## Lista de tareas
(a) Según el texto sobre los DJs, ¿qué basta hoy para poder pinchar?
(b) Duplica del texto sobre los DJs el pasaje comprendido entre "Quienes lo gozamos" y "a la contracultura.", ambos incluidos.

## Texto seleccionado
Nueva sección estrella de Diana Aller: Cosas que hago mientras tú trabajas. En esta ocasión, irse un lunes de viaje a Praga. Ilustra Flavita Banana.
por
Diana Aller
En las postrimerías del siglo XX muchos nos barruntábamos que los DJs serían dioses en unos años. Nos llegaban historias fabulosas sobre aviones privados que atravesaban varios países para que un semidiós de los platos ofreciera varias sesiones en una misma noche cobrando cifras mareantes. Creíamos que Carl Cox o Richie Hawtin dominarían el mundo en poco tiempo, y ser dj era una profesión apetecible porque no requería demasiado y el triunfo podía ser estrepitosamente millonario.
Hoy, Steve Aoki, Calvin Harris y Thomas Bangalter están forrados gracias a sus dotes y gracejos pinchando, pero entre medias ha ocurrido algo muy curioso: Miles de chavales pueden pinchar y casi todos lo hacen muy bien. Basta con un dispositivo electrónico. Hay programas con los que se pueden hacer auténticas filigranas tribales… Y esta cercanía, esta facilidad técnica ha permitido acercar la técnica al vulgo y por tanto aumentar la competitividad y rebajar el caché medio de los DJs. Ser una superestrella de las mezclas ya no se vislumbra como algo novedoso, como adalid de una subcultura con cierta incomprensión intergeneracional.
Quienes lo gozamos en su día con el despunte de la electrónica (unos más que otros) hemos crecido y hemos tenido hijos (también unos más que otros). Y es fácil que nos sigamos sintiendo jóvenes y vinculados a la cultura, a la subversión y a la contracultura.

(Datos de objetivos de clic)
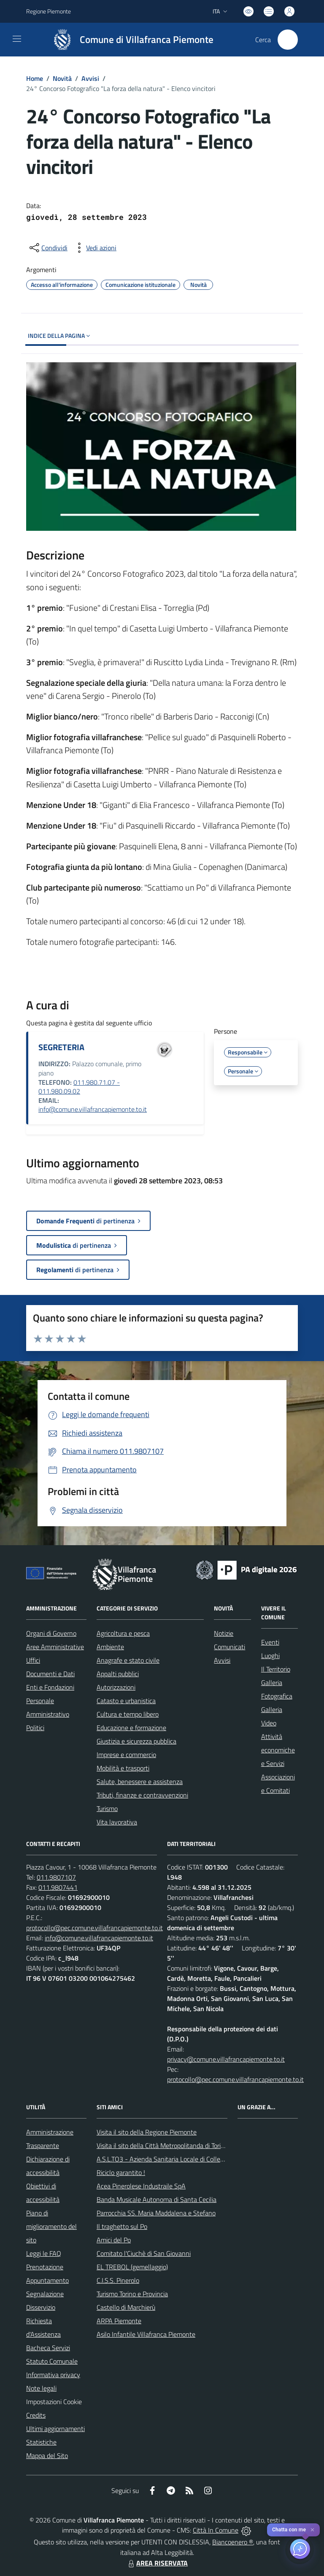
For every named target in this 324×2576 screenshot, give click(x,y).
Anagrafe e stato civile (128, 1660)
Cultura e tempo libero (128, 1714)
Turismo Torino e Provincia (132, 2294)
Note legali (41, 2388)
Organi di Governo (51, 1633)
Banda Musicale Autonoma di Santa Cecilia (156, 2199)
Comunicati (229, 1647)
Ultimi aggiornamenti (55, 2429)
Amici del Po (114, 2240)
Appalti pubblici (118, 1674)
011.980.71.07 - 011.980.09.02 (79, 1087)
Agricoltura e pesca (123, 1633)
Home (34, 78)
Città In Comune (215, 2530)
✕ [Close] (312, 2530)
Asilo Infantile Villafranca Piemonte (146, 2334)
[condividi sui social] (47, 247)
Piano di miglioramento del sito (51, 2226)
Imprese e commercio (126, 1754)
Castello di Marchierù (126, 2307)
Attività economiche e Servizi (278, 1749)
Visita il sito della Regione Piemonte (147, 2132)
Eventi (270, 1642)
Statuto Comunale (52, 2361)
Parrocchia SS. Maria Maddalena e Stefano (156, 2213)
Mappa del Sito (47, 2455)
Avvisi (90, 78)
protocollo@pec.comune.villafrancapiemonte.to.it (94, 1928)
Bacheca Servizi (48, 2348)
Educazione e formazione (131, 1728)
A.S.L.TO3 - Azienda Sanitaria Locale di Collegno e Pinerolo (178, 2159)
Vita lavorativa (117, 1822)
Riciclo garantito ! (121, 2172)
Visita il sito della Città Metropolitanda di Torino (162, 2145)
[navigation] (17, 39)
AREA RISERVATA (157, 2563)
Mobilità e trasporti (123, 1768)
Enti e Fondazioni (50, 1687)
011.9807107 (56, 1877)
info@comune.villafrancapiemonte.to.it (92, 1109)
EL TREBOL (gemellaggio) (132, 2267)
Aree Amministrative (55, 1647)
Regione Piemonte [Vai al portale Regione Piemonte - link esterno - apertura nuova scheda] (48, 11)
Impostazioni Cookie (54, 2402)
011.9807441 (58, 1887)
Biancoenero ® (232, 2542)
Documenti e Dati (50, 1674)
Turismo (107, 1808)
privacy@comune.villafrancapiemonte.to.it (226, 2059)
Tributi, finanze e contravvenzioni (142, 1795)
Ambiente (110, 1647)
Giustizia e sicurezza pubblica (136, 1741)
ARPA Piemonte (119, 2321)
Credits (36, 2415)
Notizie (223, 1633)
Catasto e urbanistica (126, 1701)
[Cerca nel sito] (288, 39)
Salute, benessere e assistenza (140, 1781)
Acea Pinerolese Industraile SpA (141, 2186)
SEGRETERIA (61, 1047)
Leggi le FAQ (43, 2253)
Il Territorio (275, 1669)
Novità (62, 78)
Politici (35, 1728)
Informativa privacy (53, 2375)
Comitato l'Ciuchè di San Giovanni (144, 2253)
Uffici (33, 1660)
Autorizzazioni (116, 1687)
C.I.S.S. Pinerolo (118, 2280)
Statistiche (41, 2442)
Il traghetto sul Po (122, 2226)
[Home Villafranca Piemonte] (129, 39)
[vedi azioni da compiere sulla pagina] (94, 247)
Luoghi (270, 1655)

## Soluciones
(a) Basta con un dispositivo electrónico.

(b)
Quienes lo gozamos en su día con el despunte de la electrónica (unos más que otros) hemos crecido y hemos tenido hijos (también unos más que otros). Y es fácil que nos sigamos sintiendo jóvenes y vinculados a la cultura, a la subversión y a la contracultura.